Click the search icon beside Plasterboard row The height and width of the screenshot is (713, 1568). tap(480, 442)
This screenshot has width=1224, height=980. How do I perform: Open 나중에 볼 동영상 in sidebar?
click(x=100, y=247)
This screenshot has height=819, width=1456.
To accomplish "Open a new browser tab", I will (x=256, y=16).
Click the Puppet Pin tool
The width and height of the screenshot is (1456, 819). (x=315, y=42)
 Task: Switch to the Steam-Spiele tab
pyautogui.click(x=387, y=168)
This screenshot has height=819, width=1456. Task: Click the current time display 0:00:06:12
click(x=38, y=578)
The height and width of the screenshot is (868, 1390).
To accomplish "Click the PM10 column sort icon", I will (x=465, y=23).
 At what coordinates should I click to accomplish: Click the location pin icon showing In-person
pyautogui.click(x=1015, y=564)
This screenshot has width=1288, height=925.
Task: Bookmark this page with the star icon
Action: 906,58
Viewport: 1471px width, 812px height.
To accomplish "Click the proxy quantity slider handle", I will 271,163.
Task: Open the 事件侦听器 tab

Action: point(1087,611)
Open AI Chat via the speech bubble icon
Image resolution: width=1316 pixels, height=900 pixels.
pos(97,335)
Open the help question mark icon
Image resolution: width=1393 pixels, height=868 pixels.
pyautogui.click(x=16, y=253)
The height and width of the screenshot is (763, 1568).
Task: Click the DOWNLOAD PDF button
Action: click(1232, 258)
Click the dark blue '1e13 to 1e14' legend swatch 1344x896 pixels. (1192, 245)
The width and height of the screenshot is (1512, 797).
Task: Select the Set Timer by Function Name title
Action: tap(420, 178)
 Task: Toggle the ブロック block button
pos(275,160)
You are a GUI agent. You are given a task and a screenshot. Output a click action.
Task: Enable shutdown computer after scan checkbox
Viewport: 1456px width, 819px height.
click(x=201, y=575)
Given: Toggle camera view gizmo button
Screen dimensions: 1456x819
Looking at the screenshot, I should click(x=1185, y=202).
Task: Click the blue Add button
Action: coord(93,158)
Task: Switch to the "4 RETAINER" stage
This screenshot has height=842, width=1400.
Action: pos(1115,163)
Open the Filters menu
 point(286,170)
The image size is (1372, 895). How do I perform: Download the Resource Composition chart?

Problem details: Keep both end lines and retype everything in the records above from the line containing "Task: Switch to the Steam-Spiele tab" through the line containing "Given: Toggle camera view gizmo button", exactly, with nothing else.

Exercise response:
 Task: Switch to the Steam-Spiele tab
pyautogui.click(x=387, y=168)
This screenshot has height=819, width=1456. Task: Click the current time display 0:00:06:12
click(x=38, y=578)
The height and width of the screenshot is (868, 1390).
To accomplish "Click the PM10 column sort icon", I will (x=465, y=23).
 At what coordinates should I click to accomplish: Click the location pin icon showing In-person
pyautogui.click(x=1015, y=564)
This screenshot has width=1288, height=925.
Task: Bookmark this page with the star icon
Action: 906,58
Viewport: 1471px width, 812px height.
To accomplish "Click the proxy quantity slider handle", I will 271,163.
Task: Open the 事件侦听器 tab

Action: point(1087,611)
Open AI Chat via the speech bubble icon
Image resolution: width=1316 pixels, height=900 pixels.
pos(97,335)
Open the help question mark icon
Image resolution: width=1393 pixels, height=868 pixels.
pyautogui.click(x=16, y=253)
The height and width of the screenshot is (763, 1568).
Task: Click the DOWNLOAD PDF button
Action: click(1232, 258)
Click the dark blue '1e13 to 1e14' legend swatch 1344x896 pixels. (1192, 245)
The width and height of the screenshot is (1512, 797).
Task: Select the Set Timer by Function Name title
Action: tap(420, 178)
 Task: Toggle the ブロック block button
pos(275,160)
You are a GUI agent. You are given a task and a screenshot. Output a click action.
Task: Enable shutdown computer after scan checkbox
Viewport: 1456px width, 819px height.
click(x=201, y=575)
Given: Toggle camera view gizmo button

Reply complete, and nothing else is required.